秘密の地下通路の在り処は、ラプンツェルも知っている。ノヂシャの優しい言葉を信じて、ラプンツェルは彼の手をとった。ニーダーが裏で糸をひいているなどとは夢にも思わず、秘密の地下通路を通りぬけて、辿りついた生家は炎上していた。高い塔の家族の幸せを焼き払った男は、白銀の焔を宿した瞳でラプンツェルを睨みつけて、ラプンツェルを罵ったのだ。
『ラプンツェル。私を、裏切ったな』
目の前で揺れる蝋燭の灯を吹き消すことを恐れるように、密やかに囁いた男の瞳は失望に翳り、怒りに濁り、愛執に燃えていた。あの瞬間、ニーダーは恐ろしい悪魔と化していた。

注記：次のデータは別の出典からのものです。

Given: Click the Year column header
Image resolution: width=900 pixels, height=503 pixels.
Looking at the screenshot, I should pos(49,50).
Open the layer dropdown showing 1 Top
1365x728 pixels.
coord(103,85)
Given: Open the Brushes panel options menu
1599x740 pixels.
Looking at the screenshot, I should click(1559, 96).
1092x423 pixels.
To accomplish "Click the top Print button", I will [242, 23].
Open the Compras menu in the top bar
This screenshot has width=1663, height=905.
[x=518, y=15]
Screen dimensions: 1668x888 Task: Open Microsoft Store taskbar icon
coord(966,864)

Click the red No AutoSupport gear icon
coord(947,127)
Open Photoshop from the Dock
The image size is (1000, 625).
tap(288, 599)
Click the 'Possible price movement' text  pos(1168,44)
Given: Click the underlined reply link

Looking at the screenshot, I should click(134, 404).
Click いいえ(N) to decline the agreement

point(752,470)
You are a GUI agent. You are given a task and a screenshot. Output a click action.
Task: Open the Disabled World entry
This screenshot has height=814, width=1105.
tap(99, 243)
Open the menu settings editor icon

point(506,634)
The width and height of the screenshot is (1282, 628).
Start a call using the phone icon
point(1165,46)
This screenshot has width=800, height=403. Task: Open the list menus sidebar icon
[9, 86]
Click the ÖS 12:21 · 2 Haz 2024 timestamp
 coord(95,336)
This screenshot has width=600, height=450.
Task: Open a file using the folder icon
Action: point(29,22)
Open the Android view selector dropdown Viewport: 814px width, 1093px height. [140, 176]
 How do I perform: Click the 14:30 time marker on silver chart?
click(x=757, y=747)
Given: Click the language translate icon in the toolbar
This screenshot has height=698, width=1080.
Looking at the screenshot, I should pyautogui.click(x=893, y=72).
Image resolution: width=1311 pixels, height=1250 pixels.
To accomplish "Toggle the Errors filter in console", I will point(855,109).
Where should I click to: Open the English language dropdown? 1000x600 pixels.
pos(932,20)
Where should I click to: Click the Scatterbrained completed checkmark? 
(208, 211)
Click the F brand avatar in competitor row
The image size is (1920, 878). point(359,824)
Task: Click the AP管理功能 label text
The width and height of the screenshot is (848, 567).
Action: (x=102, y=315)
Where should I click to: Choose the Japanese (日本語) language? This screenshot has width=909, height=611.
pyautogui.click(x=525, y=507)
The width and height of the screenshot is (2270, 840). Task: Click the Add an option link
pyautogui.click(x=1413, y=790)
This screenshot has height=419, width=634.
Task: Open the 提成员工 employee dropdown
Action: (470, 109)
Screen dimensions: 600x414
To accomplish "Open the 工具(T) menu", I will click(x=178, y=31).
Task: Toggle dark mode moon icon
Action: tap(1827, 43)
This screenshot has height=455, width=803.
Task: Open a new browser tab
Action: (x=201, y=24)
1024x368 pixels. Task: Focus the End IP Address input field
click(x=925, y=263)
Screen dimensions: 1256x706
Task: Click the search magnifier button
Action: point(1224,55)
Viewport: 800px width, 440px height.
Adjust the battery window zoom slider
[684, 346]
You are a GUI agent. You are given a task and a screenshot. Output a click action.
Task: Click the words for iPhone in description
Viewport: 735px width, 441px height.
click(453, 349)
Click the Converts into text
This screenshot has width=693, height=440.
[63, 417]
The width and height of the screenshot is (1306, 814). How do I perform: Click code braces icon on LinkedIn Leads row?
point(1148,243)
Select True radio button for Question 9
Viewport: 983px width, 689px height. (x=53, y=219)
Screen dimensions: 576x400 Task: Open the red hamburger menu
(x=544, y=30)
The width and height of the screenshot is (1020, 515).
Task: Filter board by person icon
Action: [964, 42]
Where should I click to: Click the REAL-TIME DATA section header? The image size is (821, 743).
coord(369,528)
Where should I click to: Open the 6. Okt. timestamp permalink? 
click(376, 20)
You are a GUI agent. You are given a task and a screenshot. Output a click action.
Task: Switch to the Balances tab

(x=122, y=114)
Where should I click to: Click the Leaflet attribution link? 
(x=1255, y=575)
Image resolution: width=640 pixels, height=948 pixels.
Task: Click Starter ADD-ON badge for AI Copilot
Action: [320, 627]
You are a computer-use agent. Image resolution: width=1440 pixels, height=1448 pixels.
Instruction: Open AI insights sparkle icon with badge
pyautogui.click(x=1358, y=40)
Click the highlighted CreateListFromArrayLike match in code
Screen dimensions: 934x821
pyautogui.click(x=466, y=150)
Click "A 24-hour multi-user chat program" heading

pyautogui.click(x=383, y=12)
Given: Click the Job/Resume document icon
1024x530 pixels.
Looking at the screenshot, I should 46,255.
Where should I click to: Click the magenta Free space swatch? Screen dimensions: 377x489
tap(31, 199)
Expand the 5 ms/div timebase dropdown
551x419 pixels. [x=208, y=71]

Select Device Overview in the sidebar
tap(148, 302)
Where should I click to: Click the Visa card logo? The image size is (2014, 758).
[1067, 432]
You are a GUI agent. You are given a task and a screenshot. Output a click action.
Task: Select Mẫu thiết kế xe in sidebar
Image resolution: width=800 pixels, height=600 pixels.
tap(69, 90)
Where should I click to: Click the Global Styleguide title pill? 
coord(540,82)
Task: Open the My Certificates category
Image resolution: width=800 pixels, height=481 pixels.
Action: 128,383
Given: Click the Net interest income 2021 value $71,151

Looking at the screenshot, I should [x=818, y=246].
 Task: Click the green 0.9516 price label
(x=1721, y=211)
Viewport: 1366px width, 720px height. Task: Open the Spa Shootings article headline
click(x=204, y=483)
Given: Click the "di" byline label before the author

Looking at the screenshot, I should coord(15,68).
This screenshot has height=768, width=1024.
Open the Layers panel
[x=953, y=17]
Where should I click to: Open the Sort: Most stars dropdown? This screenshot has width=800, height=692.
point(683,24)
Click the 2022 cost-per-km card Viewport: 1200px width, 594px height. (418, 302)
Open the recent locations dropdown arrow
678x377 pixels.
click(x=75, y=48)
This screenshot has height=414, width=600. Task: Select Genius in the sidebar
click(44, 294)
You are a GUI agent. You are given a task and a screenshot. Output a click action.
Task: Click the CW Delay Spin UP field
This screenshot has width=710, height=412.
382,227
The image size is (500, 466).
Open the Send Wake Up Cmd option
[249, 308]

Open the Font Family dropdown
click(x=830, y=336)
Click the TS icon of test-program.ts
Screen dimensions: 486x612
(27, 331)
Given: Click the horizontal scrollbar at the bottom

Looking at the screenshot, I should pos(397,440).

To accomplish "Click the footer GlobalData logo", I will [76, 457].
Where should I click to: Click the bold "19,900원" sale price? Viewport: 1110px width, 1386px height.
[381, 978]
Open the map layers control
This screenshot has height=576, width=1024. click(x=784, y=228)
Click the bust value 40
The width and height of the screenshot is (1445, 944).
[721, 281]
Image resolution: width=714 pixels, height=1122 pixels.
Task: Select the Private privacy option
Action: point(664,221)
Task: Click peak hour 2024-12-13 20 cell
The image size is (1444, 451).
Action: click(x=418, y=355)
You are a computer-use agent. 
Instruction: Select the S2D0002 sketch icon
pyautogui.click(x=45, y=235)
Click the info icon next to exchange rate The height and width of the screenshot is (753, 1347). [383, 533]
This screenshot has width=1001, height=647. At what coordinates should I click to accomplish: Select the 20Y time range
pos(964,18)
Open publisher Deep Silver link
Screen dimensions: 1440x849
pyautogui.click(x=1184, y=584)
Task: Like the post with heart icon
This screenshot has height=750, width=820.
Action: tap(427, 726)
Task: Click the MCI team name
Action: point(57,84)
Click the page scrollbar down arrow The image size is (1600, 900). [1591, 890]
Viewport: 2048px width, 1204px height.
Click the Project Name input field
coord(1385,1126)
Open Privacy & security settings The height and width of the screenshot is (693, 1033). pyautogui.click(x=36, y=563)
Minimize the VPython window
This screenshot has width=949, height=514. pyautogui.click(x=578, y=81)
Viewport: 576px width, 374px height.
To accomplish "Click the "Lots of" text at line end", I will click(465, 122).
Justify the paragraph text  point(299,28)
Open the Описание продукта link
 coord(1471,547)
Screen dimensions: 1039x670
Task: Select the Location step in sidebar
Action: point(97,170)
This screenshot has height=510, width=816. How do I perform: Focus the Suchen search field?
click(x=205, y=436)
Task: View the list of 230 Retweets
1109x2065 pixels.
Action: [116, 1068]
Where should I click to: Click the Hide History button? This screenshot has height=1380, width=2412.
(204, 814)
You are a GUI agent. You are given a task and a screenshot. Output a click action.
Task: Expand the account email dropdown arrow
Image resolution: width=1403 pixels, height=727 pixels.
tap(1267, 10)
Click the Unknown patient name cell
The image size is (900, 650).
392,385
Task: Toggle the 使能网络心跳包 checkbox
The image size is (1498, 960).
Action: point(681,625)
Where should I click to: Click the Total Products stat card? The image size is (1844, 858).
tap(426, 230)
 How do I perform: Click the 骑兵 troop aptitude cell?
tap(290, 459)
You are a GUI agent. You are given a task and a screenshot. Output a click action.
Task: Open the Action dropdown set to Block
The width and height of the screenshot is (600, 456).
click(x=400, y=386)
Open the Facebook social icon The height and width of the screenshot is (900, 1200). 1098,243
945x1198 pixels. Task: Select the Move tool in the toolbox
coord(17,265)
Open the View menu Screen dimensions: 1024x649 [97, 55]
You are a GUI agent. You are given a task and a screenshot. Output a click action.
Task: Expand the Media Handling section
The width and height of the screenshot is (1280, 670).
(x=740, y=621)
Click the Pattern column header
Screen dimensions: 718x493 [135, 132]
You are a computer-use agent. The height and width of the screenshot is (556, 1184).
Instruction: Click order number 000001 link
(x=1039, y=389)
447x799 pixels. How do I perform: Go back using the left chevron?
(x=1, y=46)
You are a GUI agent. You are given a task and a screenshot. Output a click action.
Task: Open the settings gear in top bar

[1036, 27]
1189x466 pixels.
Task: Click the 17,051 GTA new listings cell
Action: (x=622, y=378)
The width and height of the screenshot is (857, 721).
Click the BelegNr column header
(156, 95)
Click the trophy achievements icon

(私の愚行の報いは、私の家族が受ける。私がニーダーを愛さないなら、私の家族は、ニーダーにとって何者でもない)
「だめ!」
掠れた声で、ラプンツェルはリーナを拒絶した。身を翻し、部屋に逃げ帰る。膝が笑い、立っていられず、へなへなとへたりこんだ。はためくカーテンに、欄干に飛びつくリーナの影がうつりこんだ。
「そんな……姫様、どうして!?」
問いただす声は悲鳴のように耳を劈く。リーナの表情を見る勇気はない。ラプンツェルは固く目を瞑って、ぶんぶんと首を振った。
「だめ。だめよ、私はいけない」
「だから、どうして!?」
繰り返し問いただす言葉が毛羽立っている。短気なところがある娘だから、声を荒げることはしょっちゅうだったけれど、ラプンツェルを相手に、苛立ちを露わにしたのは、ラプンツェルの覚えている限り、これが初めてである。ラプンツェルは首を竦ませた。びくびくしたのはほんの一瞬のこと、紫電のようにぴりりとした苛立ちは、ラプンツェルにも伝染した。ラプンツェルは声を押し殺し、けれど、鋭く言い返す。
「ニーダーがいる! あの男は、私が逃げることを決して許さない。あの男は、私を彼のものにする為なら、どんなに残酷なことでもしてしまうの。想像出来る? 私が逃げたら……残された皆が、どんなに酷い仕打ちを受けてしまうか……!」
ラプンツェルは言葉に詰まった。一度は逃げようとした。その報いを、ラプンツェルが一身に受けたなら、どんなに良かったか。恫喝され、殴られ蹴られ、髪を掴まれひき回され、繰り返し鞭打たれ。恐ろしく辛かったけれど、家族が巻き添えを食わなければ、こんな風に、ニーダーが恐ろしく堪らなくて、逆らうことを考えただけで心臓が潰れてしまいそうになることはなかっただろうと思うのだ。唇を強く噛みしめて、涙が溢れそうになるのを堪えていた。
ゆらりと、陽炎のように、影が揺れる。見上げると、リーナがバルコニーに立ち尽くしている。影が虚ろに言った。
「家族は皆、死にました」
強かに殴られたように、茫然とした。胸の前で合わせた手が震える。
「そんな、そんな筈ない……皆は……人質で……それに、それに……ブレンネン王家には、影の民の血が必要だって……だから、無事で……いてくれるって、私……」
「たとえ、心臓が鼓動していたとしても、死んでしまいたいと願っているなら、そんなの、死ぬよりもっとずっと、酷いじゃないですか!」
弁解のようなラプンツェルの言葉を、リーナの絶叫が遮った。首に縄をかけられ、引っ張られるかのように、ラプンツェルは顔を上げる。いつの間にか、目の前にリーナが跪いていた。
「生き残ったのは、あたしと、姫様と……この子だけです」
射るように強い眼差しがラプンツェルに突きつけられる。その腕には、血と羊水に濡れた、生まれて間もない、臍の緒がついたままの赤子を抱いていた。